■ **課題の指示**
「The height and width of the screenshot is (788, 1159).」を含む行から「Action: point(308,532)」を含む行までを、「Details」を「Summary」に変え、ほかはそのままにして書き出すこと。

- - -

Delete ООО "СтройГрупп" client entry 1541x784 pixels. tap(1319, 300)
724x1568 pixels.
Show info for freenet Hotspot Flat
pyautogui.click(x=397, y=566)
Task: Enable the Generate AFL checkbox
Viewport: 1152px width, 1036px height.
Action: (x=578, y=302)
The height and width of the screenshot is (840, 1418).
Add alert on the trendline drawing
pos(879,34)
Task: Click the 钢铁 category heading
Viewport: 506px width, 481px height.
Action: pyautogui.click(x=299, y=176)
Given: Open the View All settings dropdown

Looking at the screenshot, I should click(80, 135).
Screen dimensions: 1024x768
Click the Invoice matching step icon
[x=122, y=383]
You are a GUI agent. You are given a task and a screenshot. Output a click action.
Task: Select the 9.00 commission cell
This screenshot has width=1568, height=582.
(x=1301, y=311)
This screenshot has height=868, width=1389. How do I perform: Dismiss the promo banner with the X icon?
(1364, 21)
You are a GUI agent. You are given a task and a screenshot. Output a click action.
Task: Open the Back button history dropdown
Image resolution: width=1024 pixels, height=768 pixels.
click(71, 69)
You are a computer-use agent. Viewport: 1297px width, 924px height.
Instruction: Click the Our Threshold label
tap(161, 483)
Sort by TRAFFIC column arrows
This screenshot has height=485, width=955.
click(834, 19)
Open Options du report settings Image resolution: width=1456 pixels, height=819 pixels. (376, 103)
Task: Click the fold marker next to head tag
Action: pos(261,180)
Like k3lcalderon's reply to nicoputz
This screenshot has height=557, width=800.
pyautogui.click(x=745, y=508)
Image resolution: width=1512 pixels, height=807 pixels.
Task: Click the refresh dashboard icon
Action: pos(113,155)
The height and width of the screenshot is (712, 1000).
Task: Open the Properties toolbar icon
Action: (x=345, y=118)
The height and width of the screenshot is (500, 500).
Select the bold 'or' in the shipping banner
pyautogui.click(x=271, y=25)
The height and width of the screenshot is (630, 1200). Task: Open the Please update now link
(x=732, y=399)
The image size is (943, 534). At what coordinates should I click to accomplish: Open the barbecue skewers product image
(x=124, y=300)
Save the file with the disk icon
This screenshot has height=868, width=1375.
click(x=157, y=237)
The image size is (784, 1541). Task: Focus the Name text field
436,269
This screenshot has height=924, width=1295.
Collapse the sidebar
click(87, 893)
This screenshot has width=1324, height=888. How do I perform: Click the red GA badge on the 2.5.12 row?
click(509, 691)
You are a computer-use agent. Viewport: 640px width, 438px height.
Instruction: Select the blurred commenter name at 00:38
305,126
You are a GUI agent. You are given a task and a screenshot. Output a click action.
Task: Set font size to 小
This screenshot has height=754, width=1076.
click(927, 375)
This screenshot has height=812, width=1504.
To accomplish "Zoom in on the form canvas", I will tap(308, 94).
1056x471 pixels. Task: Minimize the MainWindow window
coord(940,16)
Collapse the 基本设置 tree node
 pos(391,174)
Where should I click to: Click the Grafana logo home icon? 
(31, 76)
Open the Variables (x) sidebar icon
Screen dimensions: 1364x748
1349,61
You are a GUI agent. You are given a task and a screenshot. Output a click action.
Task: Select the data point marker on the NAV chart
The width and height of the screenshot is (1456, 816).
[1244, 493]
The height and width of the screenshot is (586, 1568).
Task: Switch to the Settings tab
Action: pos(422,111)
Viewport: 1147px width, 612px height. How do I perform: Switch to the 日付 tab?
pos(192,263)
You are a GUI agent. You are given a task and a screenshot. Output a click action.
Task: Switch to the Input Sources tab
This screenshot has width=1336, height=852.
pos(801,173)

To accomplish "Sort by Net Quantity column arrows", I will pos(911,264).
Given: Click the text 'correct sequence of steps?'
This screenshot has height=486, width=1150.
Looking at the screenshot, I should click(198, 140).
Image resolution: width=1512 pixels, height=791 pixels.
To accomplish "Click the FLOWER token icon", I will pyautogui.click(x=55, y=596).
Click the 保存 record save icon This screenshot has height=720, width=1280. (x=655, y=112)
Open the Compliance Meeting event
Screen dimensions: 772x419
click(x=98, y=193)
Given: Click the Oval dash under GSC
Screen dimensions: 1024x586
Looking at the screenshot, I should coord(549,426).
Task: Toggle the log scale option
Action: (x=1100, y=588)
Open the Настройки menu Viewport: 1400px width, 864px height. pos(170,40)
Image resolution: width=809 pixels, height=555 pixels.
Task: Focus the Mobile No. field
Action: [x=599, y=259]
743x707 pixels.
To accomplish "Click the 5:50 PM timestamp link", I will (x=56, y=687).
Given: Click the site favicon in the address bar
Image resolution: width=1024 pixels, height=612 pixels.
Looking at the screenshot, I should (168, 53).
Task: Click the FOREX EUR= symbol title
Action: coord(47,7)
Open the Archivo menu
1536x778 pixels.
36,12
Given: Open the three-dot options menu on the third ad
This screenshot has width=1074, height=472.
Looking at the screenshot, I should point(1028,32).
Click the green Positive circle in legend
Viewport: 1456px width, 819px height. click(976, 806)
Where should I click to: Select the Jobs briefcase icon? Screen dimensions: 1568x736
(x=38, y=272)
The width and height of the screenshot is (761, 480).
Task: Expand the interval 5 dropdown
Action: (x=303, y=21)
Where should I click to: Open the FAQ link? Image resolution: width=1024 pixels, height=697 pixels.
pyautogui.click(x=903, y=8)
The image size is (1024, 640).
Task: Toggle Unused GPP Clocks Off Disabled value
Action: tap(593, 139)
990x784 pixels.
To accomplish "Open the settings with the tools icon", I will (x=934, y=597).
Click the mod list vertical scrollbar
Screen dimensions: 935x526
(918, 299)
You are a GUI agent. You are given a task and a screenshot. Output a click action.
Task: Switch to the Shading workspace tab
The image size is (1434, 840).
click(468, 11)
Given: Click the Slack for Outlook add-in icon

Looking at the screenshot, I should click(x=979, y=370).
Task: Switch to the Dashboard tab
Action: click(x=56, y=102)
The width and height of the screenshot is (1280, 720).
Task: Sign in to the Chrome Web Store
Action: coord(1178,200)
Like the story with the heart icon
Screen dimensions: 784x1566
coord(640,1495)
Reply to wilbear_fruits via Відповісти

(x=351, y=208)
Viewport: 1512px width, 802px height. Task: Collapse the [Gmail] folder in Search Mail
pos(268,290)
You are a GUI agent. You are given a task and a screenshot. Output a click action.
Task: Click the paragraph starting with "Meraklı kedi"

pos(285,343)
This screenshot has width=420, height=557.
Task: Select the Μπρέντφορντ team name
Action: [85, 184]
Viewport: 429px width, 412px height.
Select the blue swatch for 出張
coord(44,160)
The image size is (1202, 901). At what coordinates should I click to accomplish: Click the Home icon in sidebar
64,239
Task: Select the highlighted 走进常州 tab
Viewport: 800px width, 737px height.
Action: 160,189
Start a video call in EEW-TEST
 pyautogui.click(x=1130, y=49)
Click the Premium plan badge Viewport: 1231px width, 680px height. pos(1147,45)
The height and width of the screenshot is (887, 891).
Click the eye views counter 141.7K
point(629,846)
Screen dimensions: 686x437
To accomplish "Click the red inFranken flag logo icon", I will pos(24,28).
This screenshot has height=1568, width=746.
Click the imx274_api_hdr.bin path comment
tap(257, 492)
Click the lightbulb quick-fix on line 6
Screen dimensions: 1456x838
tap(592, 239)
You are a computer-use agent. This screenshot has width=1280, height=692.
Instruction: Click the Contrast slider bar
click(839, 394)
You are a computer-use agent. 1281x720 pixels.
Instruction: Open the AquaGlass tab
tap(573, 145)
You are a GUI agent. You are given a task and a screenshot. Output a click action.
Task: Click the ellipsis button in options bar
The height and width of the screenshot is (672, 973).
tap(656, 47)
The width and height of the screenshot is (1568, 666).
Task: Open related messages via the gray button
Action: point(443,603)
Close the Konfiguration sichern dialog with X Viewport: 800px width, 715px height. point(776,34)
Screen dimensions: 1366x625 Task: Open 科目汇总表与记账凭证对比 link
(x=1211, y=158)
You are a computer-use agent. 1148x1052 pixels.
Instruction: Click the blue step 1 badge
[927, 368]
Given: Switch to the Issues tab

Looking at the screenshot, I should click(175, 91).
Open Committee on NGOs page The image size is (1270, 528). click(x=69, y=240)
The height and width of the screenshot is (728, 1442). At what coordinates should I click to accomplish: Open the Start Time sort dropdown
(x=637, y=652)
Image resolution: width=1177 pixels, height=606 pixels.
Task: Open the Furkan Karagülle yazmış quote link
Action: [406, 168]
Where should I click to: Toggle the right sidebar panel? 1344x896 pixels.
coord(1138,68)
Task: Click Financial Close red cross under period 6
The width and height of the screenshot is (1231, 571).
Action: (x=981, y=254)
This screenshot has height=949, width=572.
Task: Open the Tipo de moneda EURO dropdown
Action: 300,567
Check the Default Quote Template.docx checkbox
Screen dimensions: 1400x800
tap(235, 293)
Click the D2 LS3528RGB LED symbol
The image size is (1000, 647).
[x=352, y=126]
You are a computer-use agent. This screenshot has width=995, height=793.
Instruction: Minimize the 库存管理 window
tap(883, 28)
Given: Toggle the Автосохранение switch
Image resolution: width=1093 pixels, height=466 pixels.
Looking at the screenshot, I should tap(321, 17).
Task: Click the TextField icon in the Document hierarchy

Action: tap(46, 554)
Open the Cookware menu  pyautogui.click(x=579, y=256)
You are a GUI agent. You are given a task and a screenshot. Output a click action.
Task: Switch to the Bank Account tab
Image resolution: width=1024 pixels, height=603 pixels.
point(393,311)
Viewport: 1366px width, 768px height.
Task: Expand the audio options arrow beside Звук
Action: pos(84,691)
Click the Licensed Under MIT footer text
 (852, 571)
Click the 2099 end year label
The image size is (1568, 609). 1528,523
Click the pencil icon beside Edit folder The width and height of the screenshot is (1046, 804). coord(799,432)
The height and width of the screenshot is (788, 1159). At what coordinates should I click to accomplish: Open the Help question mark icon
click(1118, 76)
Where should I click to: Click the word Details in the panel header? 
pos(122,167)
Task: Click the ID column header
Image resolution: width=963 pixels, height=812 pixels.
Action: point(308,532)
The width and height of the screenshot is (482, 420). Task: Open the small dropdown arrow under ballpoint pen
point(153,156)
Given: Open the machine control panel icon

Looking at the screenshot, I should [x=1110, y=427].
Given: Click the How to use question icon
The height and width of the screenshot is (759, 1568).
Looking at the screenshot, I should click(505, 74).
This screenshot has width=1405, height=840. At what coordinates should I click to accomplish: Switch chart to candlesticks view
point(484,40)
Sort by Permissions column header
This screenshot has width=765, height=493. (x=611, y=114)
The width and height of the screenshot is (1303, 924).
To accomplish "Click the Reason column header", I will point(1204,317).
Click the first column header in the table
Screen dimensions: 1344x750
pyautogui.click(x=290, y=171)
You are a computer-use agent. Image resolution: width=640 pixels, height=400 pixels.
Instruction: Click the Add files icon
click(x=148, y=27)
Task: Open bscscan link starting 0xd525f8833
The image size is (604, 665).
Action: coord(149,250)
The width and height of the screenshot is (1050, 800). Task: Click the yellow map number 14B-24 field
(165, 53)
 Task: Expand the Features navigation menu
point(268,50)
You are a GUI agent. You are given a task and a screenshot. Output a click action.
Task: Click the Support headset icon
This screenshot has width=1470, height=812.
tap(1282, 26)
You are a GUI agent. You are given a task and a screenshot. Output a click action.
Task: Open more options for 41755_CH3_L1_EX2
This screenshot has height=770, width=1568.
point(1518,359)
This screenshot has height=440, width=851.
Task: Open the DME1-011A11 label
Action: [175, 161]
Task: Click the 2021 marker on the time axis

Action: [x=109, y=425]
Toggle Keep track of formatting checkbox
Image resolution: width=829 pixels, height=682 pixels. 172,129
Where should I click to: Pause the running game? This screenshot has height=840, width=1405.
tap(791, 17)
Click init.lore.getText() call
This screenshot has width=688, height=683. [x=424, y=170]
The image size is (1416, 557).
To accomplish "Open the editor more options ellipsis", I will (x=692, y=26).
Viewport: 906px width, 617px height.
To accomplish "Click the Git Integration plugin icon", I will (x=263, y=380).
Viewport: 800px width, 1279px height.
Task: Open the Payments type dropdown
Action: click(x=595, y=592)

- - -

■ **演習の結果**
The height and width of the screenshot is (788, 1159). At what coordinates should I click to accomplish: Open the Help question mark icon
click(1118, 76)
Where should I click to: Click the word Summary in the panel header? 
pos(122,167)
Task: Click the ID column header
Image resolution: width=963 pixels, height=812 pixels.
Action: point(308,532)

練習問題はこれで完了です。